One example of a successful deployment by a non-traditional provider is Medina Fiber and its partnership with the Medina County Economic Development Corporation and Medina County Fiber Network to deploy FTTH in rural areas of Medina County, Ohio. Medina County is also leveraging $11 million in ARPA funding to expand network infrastructure to unserved and underserved areas. Another example is the Rail Trail project in York County, Pennsylvania, funded with CARES Act funding and utilized a recreational trail to deploy Middle Mile infrastructure. York County is leveraging $25 million in ARPA funding to construct an open access, middle mile network with seven rings which can be utilized by multiple ISPs to provide fiber Internet service to residents and businesses.

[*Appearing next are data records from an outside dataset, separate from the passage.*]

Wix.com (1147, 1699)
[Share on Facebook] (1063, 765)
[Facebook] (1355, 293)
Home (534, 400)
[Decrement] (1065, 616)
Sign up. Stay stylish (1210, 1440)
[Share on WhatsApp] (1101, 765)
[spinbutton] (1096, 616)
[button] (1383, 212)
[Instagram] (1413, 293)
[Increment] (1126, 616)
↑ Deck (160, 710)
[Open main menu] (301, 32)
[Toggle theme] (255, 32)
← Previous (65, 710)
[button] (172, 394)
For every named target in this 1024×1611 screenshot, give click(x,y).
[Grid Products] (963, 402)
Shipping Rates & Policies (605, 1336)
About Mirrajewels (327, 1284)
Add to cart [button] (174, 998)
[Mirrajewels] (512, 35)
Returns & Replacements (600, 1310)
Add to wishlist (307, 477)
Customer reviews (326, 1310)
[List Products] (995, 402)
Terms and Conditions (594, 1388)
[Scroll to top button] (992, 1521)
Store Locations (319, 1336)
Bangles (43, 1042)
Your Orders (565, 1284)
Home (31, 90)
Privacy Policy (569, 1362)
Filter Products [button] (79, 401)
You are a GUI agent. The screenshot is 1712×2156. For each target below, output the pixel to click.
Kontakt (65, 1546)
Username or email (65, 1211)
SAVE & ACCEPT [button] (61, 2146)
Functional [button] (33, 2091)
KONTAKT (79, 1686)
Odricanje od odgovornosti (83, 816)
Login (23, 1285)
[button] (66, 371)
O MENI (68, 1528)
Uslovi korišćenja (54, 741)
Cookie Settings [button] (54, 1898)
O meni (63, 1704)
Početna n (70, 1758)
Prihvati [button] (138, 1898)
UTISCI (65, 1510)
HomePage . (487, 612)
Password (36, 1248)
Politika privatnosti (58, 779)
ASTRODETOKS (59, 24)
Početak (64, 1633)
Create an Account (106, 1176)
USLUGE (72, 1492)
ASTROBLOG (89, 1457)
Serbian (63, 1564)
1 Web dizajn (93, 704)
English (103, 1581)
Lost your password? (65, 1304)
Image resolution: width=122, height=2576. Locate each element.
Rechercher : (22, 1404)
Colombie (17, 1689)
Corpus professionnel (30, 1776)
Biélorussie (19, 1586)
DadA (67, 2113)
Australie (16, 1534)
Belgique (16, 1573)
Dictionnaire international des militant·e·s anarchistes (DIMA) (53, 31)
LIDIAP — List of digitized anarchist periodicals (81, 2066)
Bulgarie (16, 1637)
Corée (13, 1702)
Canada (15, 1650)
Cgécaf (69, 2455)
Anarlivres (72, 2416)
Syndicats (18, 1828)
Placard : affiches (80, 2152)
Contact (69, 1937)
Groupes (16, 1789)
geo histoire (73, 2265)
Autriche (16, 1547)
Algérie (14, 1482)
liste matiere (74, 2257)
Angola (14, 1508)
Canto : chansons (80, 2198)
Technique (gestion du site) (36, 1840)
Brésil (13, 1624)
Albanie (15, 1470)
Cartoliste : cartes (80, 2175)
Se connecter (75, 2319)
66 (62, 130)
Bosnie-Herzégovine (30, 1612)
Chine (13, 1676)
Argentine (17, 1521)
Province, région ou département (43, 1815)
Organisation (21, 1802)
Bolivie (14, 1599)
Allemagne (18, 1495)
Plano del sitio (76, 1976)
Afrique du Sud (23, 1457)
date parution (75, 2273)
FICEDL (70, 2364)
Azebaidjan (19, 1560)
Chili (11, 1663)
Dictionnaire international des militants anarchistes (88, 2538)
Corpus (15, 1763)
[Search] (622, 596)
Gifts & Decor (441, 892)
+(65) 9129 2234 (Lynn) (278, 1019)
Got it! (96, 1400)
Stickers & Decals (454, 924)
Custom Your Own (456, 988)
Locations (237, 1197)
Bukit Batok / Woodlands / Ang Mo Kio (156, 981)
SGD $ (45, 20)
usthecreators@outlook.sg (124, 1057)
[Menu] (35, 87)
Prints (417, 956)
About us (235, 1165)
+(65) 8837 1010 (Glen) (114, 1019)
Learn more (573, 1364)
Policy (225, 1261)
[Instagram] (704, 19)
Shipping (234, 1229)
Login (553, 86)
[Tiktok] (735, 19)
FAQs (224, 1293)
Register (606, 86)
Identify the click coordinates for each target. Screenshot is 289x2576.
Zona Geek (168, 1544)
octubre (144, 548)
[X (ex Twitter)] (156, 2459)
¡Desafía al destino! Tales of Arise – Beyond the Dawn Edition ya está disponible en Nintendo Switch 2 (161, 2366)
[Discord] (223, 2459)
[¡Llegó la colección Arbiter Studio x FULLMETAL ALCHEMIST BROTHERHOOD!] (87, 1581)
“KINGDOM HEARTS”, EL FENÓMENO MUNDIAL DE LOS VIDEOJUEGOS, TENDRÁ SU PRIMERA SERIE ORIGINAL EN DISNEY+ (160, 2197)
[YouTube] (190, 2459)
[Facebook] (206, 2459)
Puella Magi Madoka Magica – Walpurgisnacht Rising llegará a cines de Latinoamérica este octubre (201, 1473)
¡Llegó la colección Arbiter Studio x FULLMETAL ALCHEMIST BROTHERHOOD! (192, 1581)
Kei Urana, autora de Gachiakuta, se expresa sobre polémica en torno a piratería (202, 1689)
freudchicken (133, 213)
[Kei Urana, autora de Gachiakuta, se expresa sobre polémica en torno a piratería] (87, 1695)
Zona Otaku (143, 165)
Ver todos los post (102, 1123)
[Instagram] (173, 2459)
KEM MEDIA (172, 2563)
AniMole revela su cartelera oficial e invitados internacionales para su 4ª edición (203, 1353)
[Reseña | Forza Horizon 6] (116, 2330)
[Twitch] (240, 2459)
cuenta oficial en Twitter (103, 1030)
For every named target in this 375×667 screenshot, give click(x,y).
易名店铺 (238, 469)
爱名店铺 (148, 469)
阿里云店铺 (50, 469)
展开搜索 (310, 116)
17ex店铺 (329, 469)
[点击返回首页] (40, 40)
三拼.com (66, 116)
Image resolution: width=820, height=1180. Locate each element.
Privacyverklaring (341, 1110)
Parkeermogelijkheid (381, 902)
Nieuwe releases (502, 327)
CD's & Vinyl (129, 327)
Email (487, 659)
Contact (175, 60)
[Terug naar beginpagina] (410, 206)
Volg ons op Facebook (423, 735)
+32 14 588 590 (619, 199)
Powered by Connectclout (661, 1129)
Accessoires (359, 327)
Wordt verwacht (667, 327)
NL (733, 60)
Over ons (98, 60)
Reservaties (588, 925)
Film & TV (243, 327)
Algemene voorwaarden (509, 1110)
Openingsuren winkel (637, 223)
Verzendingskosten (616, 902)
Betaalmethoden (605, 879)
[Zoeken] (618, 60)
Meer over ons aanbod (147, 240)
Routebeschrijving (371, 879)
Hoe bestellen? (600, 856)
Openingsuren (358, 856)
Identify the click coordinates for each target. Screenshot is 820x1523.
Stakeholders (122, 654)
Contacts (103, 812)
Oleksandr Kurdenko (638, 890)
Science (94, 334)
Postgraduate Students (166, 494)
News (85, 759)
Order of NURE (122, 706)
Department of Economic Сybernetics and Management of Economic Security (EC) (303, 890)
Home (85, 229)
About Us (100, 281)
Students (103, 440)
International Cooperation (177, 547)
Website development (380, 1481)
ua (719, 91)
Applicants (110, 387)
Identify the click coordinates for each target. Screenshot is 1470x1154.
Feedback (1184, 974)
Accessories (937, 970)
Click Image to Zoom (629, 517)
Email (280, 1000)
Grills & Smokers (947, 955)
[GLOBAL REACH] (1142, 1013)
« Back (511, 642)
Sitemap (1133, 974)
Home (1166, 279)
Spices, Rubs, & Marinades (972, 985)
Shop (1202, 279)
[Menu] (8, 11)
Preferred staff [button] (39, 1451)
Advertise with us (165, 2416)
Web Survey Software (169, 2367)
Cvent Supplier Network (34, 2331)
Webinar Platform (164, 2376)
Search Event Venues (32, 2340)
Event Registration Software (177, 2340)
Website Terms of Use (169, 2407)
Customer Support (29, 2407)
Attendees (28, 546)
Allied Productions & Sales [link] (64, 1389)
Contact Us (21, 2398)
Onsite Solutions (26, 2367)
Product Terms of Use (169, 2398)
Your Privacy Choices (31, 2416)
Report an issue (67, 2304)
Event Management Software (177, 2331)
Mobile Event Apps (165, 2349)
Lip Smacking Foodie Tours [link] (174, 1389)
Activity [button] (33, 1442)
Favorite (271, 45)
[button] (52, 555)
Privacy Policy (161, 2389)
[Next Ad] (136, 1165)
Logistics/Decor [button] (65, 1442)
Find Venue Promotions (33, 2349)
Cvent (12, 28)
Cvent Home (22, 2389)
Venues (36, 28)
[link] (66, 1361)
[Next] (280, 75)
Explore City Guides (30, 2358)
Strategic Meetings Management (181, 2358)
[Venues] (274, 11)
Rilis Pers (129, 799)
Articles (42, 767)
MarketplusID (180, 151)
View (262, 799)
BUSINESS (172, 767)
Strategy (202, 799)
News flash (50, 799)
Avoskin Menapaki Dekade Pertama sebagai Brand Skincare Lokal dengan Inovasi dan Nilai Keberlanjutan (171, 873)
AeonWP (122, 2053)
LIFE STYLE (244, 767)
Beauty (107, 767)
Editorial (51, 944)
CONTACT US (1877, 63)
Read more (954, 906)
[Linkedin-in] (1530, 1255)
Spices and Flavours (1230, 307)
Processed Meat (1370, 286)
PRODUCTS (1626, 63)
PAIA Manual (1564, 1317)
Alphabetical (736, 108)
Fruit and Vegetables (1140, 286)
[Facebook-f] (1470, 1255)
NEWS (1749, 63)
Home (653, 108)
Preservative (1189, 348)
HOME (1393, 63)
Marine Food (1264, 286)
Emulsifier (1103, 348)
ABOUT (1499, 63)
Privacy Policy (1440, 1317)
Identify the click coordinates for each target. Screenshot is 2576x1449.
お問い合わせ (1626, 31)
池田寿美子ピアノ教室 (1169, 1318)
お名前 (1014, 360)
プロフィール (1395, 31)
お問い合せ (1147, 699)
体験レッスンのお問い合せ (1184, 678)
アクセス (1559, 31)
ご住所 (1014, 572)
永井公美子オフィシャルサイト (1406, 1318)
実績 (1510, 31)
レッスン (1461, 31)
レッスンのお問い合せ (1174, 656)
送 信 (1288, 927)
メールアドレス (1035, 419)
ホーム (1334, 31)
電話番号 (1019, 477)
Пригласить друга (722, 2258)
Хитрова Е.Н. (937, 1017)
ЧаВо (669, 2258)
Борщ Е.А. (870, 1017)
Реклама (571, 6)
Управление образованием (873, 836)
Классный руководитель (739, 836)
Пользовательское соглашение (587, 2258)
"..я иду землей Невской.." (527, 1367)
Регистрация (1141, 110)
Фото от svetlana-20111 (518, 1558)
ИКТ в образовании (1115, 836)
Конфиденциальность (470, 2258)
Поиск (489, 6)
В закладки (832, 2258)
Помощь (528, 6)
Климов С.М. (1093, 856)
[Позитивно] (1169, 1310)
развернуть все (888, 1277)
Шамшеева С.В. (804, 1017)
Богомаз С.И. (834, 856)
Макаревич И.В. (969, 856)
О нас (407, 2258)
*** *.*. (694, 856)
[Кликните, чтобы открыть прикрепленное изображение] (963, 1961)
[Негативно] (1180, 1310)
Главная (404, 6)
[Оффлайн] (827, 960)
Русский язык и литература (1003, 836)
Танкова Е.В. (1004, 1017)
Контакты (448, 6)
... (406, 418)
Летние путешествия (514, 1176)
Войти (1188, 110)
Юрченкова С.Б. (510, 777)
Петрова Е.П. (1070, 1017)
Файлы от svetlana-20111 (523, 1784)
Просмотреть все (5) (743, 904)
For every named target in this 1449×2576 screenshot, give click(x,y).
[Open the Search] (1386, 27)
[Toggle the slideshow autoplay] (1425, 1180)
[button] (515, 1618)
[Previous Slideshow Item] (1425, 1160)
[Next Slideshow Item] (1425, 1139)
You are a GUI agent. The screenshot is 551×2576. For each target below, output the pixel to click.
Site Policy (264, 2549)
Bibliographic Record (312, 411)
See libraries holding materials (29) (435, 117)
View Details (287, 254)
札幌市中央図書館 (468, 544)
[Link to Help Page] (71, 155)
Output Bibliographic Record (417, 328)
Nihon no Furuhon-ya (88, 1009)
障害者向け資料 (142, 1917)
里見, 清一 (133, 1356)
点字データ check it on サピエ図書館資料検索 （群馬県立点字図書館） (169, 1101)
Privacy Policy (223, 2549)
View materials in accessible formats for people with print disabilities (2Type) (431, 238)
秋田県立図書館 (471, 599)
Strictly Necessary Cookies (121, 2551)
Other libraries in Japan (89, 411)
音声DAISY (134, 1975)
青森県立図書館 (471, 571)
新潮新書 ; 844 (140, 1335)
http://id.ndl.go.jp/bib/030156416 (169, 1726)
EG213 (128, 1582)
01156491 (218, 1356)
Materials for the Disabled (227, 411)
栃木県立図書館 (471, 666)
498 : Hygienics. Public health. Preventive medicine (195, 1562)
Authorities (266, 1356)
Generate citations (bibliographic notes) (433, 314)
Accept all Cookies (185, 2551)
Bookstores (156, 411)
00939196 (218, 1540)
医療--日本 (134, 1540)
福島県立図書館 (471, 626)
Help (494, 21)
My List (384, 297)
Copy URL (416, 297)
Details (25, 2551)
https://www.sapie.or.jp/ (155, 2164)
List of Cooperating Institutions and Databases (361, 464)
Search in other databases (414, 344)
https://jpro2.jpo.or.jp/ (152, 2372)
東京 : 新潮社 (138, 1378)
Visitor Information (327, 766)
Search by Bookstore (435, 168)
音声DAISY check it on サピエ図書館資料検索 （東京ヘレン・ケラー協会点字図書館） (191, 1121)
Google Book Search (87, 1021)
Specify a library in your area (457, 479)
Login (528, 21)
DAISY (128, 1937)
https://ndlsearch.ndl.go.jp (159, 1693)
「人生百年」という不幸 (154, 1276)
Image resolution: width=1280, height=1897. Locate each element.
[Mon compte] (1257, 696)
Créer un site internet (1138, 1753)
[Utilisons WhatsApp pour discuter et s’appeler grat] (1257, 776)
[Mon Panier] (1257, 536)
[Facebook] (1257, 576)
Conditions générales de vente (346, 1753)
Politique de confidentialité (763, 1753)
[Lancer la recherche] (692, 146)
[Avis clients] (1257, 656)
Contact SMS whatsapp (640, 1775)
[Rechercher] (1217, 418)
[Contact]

Greater consideration should be given to fiber networks built using the latest Gigabit PON technologies to support last mile residential and commercial speeds of 1 Gbps, 10 Gbps, and even higher as needed. NTIA should also require multiple-ring architecture that provides exceptional reliability and redundancy to “self-heal” and route data traffic around the other side of the fiber ring. NTIA should require the placement of extra fiber capacity into networks to support growth of residential and business customers but also future technologies such as IoT, wireless, and Smart City applications for transportation, public utilities, environmental, public safety/emergency response and smart agriculture.